Blessed to be A Blessing
September 8, 2019
Emmanuel Baptist Church, Rev. Kathy Donley
In her picture book, The Blessing Cup, Patricia Polacco tells a wonderful family story. It is the story of Anna, a young Russian girl and her family The story centers on a beautiful china tea set that had been a wedding gift to Anna’s parents. The set had come with a note from Anna’s great aunt. The note said “This tea set is magic. Anyone who drinks from it has a blessing from God. They will never know a day of hunger. Their lives will always have flavor. They will know love and joy and they will never be poor.” Every so often, Anna would ask her mother to tell the story about the tea set and the message in the note. And even though there was never enough money, they believed they were rich because they had each other. Before their evening meals, Anna’s mother would say “So that our lives would always have flavor.” In this way, the tea set and its message shaped their lives.
Then one day, the family was forced to flee, because the czar ordered all the Jews to leave. As they moved across the land, Anna’s father got very sick and the family ended up living for a few months with a kind doctor who helped him get better. When they were forced to leave again, the doctor purchased traveling papers and passage on a ship to America and took them to the train himself. When he returned home, he was astonished to find their tea set in his dining room. Anna’s mother had left a message with it “Always remember, dear friend. You are the bread that fed us. You are the salt that flavored our lives. You are the love and joy that held us together. Your golden, kind heart makes you rich indeed. You shall never be poor! I am leaving our precious tea set in your good keeping. We kept one cup so that we can still have its blessing among the four of us.”

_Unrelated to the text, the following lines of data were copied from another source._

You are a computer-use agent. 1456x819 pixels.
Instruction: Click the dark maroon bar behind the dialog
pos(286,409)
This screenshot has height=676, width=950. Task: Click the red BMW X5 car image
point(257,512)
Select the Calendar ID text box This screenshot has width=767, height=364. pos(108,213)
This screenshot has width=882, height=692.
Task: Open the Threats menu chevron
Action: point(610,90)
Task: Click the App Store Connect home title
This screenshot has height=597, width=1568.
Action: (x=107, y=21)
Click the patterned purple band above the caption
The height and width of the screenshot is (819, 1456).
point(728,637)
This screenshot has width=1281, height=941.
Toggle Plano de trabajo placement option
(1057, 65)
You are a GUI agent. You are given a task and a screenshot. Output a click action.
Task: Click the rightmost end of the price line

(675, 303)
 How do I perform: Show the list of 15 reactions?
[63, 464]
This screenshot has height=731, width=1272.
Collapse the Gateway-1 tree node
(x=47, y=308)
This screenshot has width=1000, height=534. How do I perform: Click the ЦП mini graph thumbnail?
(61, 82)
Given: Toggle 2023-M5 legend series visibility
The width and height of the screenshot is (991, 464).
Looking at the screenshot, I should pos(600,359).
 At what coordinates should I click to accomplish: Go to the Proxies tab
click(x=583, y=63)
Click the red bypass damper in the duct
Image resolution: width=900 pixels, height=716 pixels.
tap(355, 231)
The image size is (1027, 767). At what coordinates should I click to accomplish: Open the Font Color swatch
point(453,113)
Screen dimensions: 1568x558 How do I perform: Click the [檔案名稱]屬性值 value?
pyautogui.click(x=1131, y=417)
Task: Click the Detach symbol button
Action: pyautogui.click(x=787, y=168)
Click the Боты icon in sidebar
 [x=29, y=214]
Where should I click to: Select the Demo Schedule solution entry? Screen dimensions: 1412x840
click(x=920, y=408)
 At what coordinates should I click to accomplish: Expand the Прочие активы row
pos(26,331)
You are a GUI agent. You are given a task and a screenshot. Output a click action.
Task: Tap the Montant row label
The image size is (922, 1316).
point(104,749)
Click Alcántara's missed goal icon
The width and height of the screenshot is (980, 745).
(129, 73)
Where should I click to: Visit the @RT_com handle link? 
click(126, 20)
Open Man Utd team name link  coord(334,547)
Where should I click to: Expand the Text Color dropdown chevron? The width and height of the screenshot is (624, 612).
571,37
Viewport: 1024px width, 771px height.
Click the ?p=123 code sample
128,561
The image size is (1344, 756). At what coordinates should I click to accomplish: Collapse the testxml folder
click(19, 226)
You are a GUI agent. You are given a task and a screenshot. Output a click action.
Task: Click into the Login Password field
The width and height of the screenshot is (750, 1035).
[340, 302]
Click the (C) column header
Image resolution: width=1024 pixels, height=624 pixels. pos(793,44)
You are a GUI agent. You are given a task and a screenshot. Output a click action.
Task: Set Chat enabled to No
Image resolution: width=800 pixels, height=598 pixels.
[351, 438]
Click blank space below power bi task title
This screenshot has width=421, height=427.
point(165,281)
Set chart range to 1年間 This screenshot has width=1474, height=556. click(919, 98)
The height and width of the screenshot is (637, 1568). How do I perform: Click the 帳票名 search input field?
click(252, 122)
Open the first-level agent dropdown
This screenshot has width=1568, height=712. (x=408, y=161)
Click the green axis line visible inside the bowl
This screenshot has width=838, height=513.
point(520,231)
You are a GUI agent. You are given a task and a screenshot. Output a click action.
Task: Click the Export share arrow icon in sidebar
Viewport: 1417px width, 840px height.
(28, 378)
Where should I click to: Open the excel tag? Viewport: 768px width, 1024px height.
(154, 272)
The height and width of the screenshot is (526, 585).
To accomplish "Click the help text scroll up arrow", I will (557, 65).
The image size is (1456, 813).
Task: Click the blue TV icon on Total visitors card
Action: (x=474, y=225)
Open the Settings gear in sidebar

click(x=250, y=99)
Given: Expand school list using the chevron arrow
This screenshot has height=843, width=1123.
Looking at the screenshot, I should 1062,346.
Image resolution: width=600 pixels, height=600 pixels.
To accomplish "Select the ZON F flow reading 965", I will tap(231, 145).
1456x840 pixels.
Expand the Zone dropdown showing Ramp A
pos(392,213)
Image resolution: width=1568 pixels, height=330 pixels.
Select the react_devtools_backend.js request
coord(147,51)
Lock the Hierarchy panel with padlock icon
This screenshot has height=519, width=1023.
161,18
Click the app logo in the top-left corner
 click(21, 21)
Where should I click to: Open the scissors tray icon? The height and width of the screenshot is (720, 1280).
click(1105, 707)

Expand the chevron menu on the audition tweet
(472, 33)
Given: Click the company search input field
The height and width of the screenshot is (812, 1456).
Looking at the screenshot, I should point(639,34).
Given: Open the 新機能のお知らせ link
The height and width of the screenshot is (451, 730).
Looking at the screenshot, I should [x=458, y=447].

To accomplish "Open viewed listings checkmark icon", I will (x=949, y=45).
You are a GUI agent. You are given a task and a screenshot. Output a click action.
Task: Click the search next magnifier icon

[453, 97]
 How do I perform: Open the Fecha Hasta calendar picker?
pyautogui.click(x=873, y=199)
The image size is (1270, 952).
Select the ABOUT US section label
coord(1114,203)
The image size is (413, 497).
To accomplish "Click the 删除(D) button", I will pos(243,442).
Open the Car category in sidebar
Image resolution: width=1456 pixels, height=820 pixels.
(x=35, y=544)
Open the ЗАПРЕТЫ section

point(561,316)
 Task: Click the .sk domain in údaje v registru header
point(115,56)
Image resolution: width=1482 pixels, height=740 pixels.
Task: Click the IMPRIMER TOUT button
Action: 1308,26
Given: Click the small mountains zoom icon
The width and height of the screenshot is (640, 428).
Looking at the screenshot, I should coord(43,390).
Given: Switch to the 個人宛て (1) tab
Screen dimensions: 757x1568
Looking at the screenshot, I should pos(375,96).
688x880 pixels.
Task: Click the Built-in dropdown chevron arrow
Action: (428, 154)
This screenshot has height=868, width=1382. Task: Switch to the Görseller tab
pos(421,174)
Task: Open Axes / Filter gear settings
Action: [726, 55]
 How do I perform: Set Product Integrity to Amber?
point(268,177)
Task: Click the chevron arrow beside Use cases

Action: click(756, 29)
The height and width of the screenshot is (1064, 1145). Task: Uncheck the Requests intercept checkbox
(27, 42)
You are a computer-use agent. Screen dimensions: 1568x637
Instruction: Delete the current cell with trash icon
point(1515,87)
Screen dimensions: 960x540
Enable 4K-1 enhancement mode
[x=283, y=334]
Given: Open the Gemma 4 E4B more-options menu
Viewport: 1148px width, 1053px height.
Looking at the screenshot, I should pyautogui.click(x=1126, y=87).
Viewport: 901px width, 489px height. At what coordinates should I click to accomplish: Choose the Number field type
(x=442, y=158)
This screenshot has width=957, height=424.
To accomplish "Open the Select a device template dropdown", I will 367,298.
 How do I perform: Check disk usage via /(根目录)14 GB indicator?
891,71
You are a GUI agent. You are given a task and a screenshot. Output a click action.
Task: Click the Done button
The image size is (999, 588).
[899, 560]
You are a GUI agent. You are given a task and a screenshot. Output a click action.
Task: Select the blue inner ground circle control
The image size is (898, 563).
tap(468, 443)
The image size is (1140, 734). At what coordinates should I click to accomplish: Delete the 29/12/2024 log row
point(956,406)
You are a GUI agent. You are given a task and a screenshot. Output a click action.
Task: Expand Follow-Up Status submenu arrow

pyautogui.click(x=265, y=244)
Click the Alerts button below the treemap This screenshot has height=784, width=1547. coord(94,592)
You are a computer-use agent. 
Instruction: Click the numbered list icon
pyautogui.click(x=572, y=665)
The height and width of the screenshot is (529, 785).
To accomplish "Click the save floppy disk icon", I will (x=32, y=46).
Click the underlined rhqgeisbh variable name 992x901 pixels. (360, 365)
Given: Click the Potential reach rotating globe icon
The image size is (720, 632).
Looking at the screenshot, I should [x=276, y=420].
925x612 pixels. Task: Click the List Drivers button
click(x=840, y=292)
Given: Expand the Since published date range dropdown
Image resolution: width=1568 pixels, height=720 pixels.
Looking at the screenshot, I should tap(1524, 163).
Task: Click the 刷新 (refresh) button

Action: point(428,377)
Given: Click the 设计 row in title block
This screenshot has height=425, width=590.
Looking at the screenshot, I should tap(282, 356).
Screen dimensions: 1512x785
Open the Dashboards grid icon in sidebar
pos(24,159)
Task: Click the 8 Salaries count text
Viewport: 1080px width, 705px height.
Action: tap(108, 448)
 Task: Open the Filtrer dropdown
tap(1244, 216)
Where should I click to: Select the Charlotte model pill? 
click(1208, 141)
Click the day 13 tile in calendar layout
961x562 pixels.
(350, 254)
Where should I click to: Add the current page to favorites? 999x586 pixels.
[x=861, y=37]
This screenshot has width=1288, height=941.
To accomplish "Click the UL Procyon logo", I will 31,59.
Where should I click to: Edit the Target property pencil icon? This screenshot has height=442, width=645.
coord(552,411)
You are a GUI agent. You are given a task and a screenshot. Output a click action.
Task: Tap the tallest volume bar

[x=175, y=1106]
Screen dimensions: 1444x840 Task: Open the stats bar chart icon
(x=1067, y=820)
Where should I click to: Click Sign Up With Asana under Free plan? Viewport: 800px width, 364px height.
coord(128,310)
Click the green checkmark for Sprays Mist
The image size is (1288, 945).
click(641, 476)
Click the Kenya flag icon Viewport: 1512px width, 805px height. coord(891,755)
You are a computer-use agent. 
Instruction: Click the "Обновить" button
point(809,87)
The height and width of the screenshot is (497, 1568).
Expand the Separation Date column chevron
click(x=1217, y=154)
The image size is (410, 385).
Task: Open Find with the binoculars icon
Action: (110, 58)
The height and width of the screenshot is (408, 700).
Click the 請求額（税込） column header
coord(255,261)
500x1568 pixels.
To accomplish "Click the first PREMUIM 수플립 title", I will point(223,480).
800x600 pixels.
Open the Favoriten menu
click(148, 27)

The one cup survived the ocean-crossing. On every family occasion and holiday, they drank together from the cup and told its story. It was passed from generation to generation. Anna gave it to her daughter Carle. In 1938, Carle gave the cup to her daughter. In 1962, Mary gave the blessing cup to her daughter, Patricia. Patricia kept up the family tradition, sharing tea from the cup and telling the story to her children. And in 2013, she shared the story with the world in her book.
The cup is part of the story. But as the cup travels from one generation to the next, it also shapes the story. The story of the tea set received as a wedding gift becomes the story of the tea set given to someone else in gratitude and the memories formed around celebrations where the one remaining cup was shared. It is always a story about identity, but the version of the story you heard would depend on where you were in history when it was told.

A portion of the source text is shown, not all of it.